E embora tenham começado a se cuidar com aquela ordem citada no início, sem criar chances, o placar abriu para os japoneses aos 29 minutos. Entrega ruim Danilo No caminho para o meio do campo ele desencadeou o contra-ataque asiático com a velocidade do meio-campista sãoporque passou com facilidade pela porta da área: Casemiro, já avisado, aproximou-o, mas quis evitar qualquer contato que obrigasse a um segundo cartão.
Diante de tanta liberdade, Sano acertou a trave e chutou para o primeiro gol do Japão. A defesa do Brasil não diminuiu o ritmo para impedir sua corrida solitária e mal viu toda a sequência, pagando caro. Durante o intervalo Alisson Becker Não bastou: 1 a 0 para o Japão.
No segundo tempo houve uma ligeira mudança de atitude. Primeiro, por causa da entrada do atacante Endrick em vez de Lucas Paquetáele deixou o campo com evidente desconforto muscular. E o Japão, por sua vez, recuou de forma mais significativa do que no primeiro semestre. Isso deu ao Brasil muitas entradas perigosas em pouco tempo com a mesma fórmula: centro e cabeceio.
Foi o primeiro Bruno Guimarães que entrou limpo na área e acertou cruzamento pela direita. Um míssil com cabeça, mas um arqueiro Zion Suzukiplantou bem, levantou as mãos e negou o que parecia ser um gol. Imediatamente, depois de oito minutos, incomum e incompreensível. Uma nova remessa, neste caso Ryansuperou e desconcertou o nº 1, que viu como Douglas Santos Ele devolveu a bola a seis metros e encontrou a pipoca de Casemiro. Foi o gol, de uma forma ou de outra, mas em jogo O zagueiro Takehiro Tomiyasu bateu no rosto dele e os tapas desesperados de Suzuki acabaram limpando-o.
Porém, o meio-campista central logo teria sua vingança. Porque já era o cerco da Canarinha, que o aproximou da sua residência. Gabriel Magalães Na parte inferior da área mais próxima da porta ele lançou um novo centro e desta vez Casemiro Desferiria um golpe frontal fatal contra uma nova postura estática dos arqueiros japoneses. Estava 1 a 1 logo aos dez minutos do segundo tempo.

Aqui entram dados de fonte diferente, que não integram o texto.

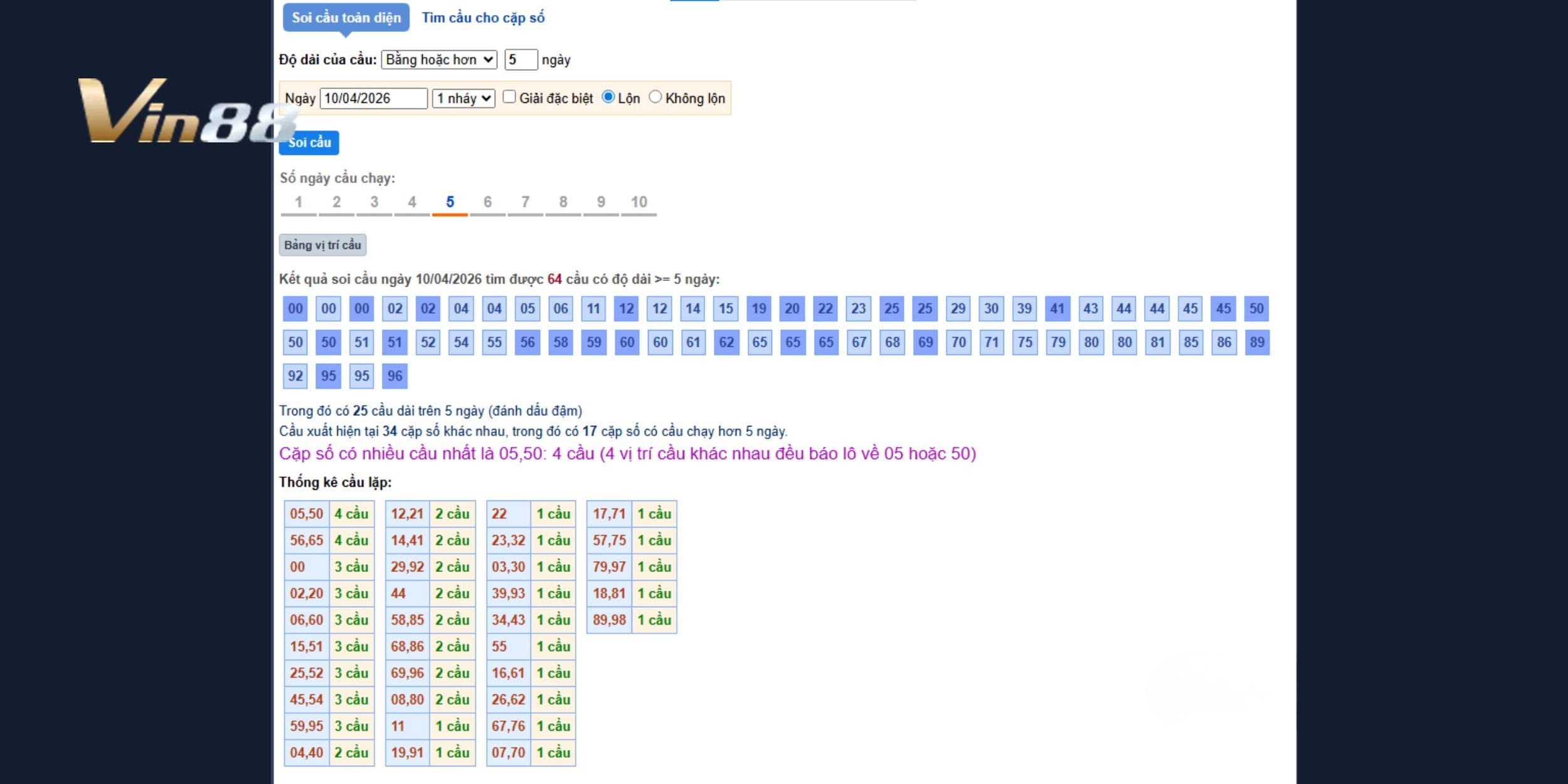The width and height of the screenshot is (1568, 784).
Task: Open Bảng vị trí cầu button
Action: (x=322, y=245)
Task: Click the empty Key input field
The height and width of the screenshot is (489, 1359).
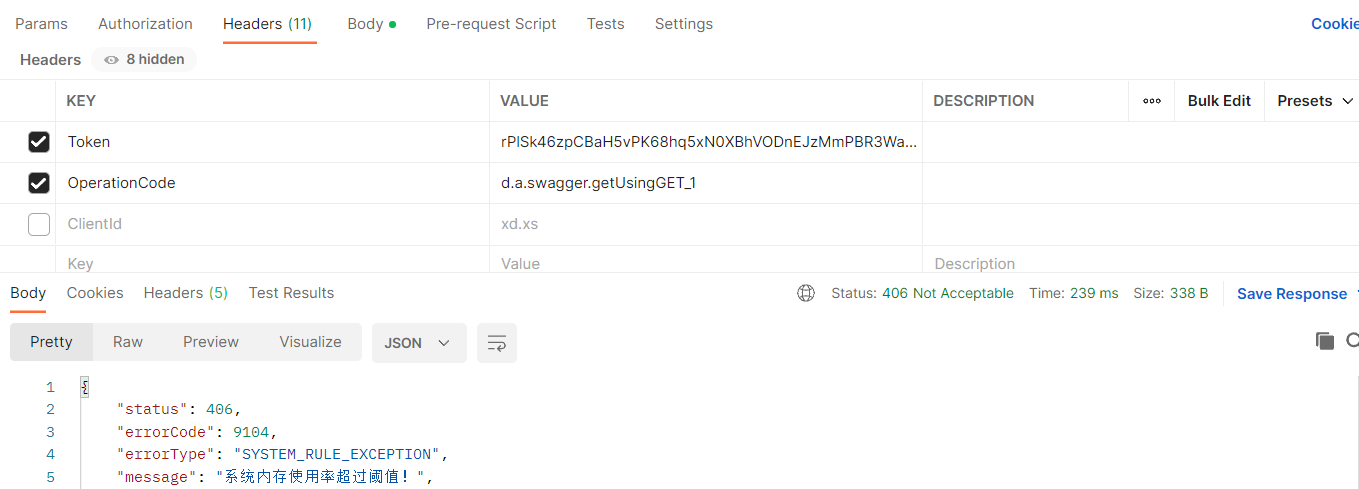Action: (x=270, y=264)
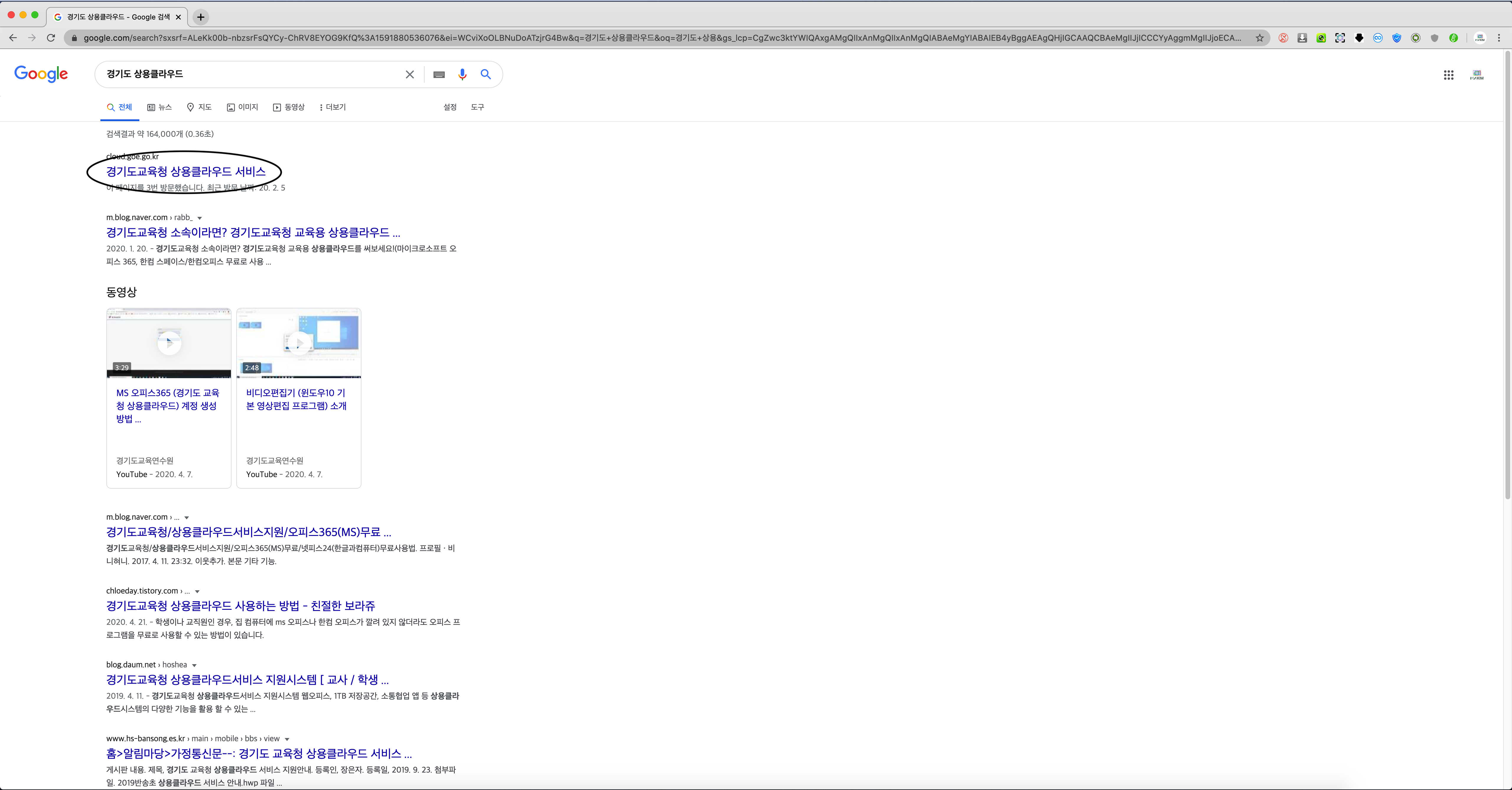Viewport: 1512px width, 790px height.
Task: Expand dropdown arrow beside blog.daum.net hoshea
Action: pos(194,666)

Foi tudo sobre o Brasil no segundo tempo. Ótima manobra individual Vinícius Júniorapós aquela grande cabeçada, ele teve a oportunidade de definir o cruzamento, mas o tapa de Suzuki desviou a bola na trave e o Japão foi salvo novamente, desta vez da derrota. Porém, mencionar esta opção é importante pelo que aconteceu no add-on.
Aos quatro minutos de descontos, dos seis somados pelo italiano Maurizio Mariani, Rayan pegou uma bola perdida na defesa do Japão, desferiu para o Guimarães da área e o meio-campista, com muito trabalho, acomodou-se com o pé esquerdo para colocar o passe de filtro a poucos metros de distância: o jogador estava lá esperando. Gabriel Martinelliele abriu o pé direito e chutou a bola no poste mais distante. O arqueiro pareceu ter a mesma reação, mas desta vez Seu chute desviou na parte interna do mesmo stick, o que o colocou no gol.
Angustiante 2 a 1, mas merecido para o Brasil por dominar toda a seleção. Até para o Samurai Azul, que mudou um pouco de posição, do mando para o empatado, e mais uma vez voltou à terra natal no primeiro momento da eliminação que enfrenta na prova da Copa do Mundo.